Глеб. Я даже думаю, что вот
этот пик “модности” и популярности, который застиг нас в 1996 году, в себе уже содержал зачатки
будущей депрессии. То есть депрессия была, скорее всего, реакцией на этот неожиданный взлет.
– Состояние депрессии, если судить по песням “Агаты Кристи”, знакомо вам не
понаслышке. Есть ли у вас какие-то собственные способы борьбы с ней?
(Сначала хором.)
Нет.
Г. (После паузы.) Наверное, помогают стечение обстоятельств и достаточная воля ими
воспользоваться.
В. Неоднократно же были (я в данном случае по себе сужу) попытки выйти из
депрессии каким-то волевым способом, но тем не менее пока не случились в жизни определенные вещи,
ничего не менялось в состоянии. Так что мало собственной воли.
-Правда ли, что кто-то
из участников группы, находясь в таком состоянии, как-то выкинул компьютерный монитор в
окно?
В. Ну, всякие бывали выходки…
Г. Нет, не помню. Я подозреваю, кто это мог быть.

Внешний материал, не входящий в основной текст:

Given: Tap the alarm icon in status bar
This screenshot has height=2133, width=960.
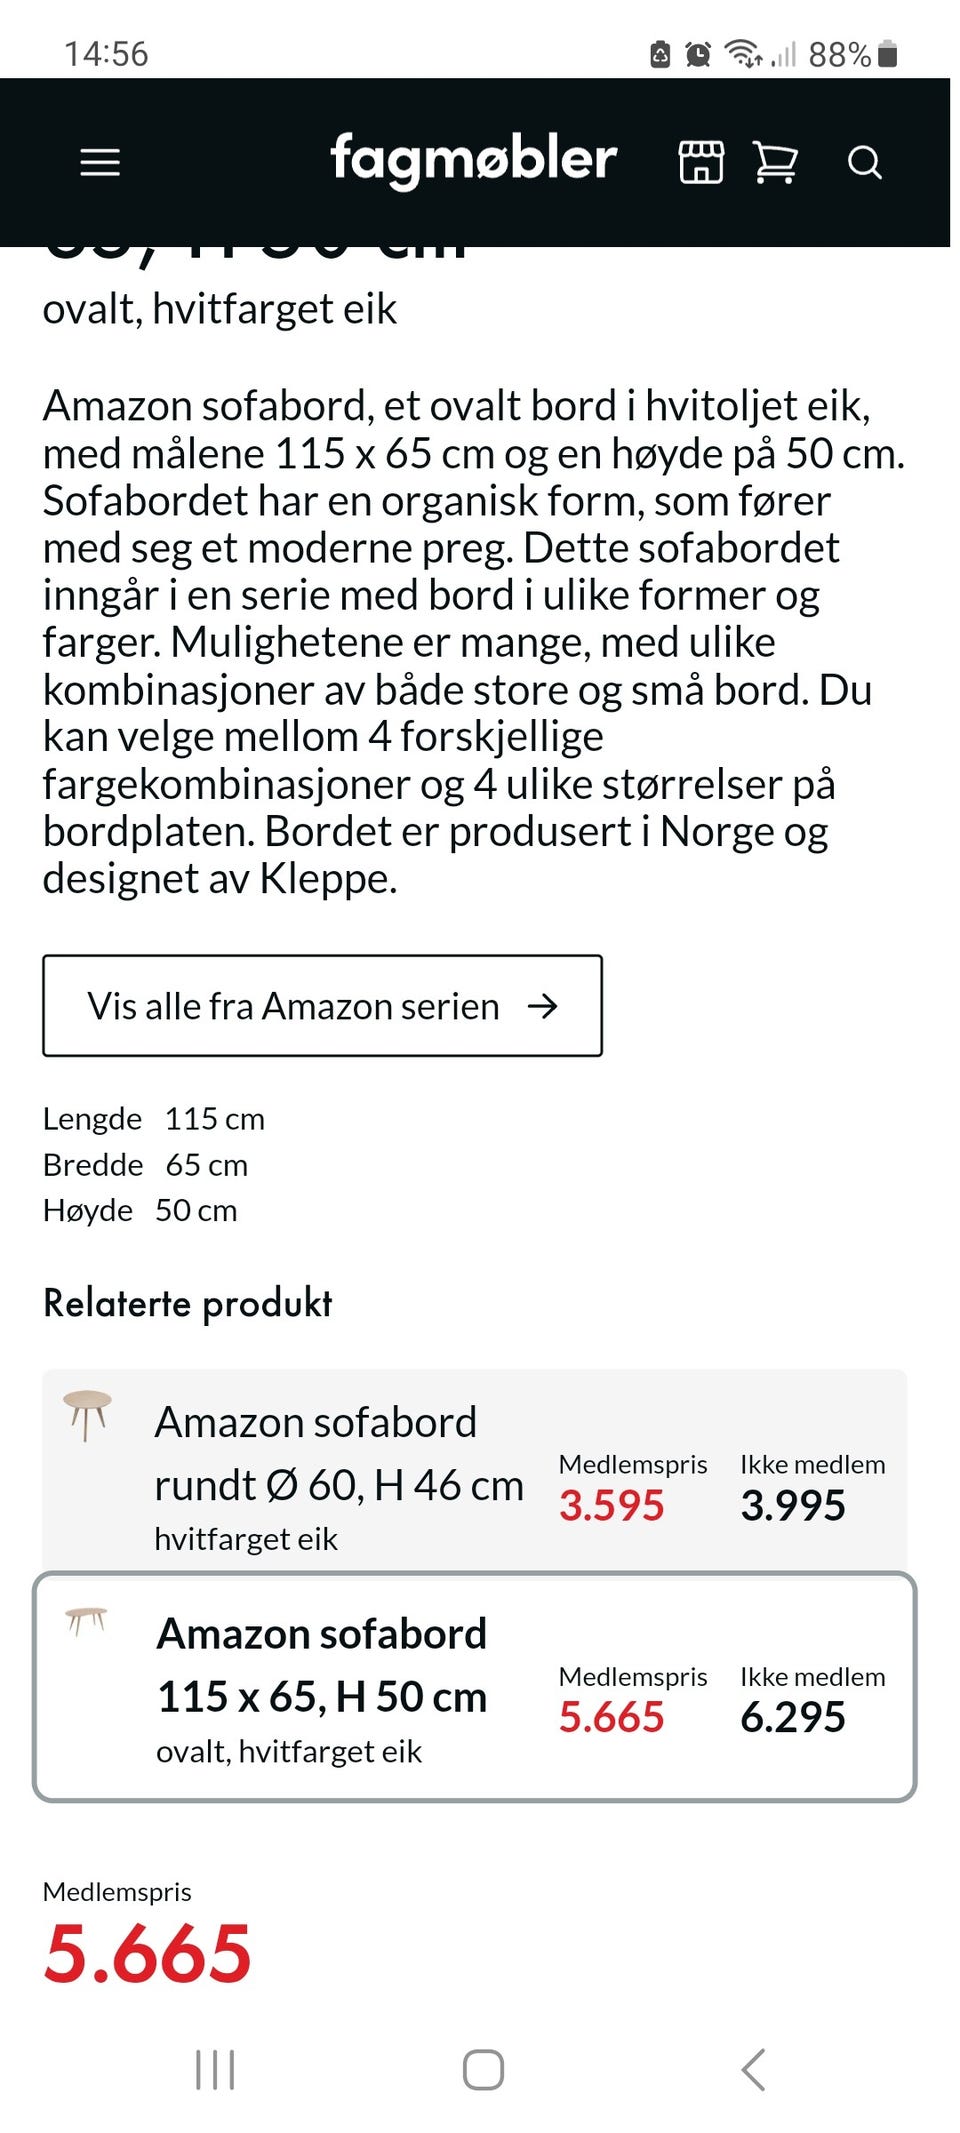Looking at the screenshot, I should [698, 54].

Это нет, не из музыкантов.
В. Бывает такая форма истерики.
Г. (Усмехается.) Помню одну фразу
Саши Козлова. После того как я вышел из клиники неврозов и сказал, что вот теперь нормально себя
чувствую, он ответил: “Никогда не говори никогда”. (Общий смех.) И добавил: – “Иногда они
возвращаются”. Саша любил говорить цитатами.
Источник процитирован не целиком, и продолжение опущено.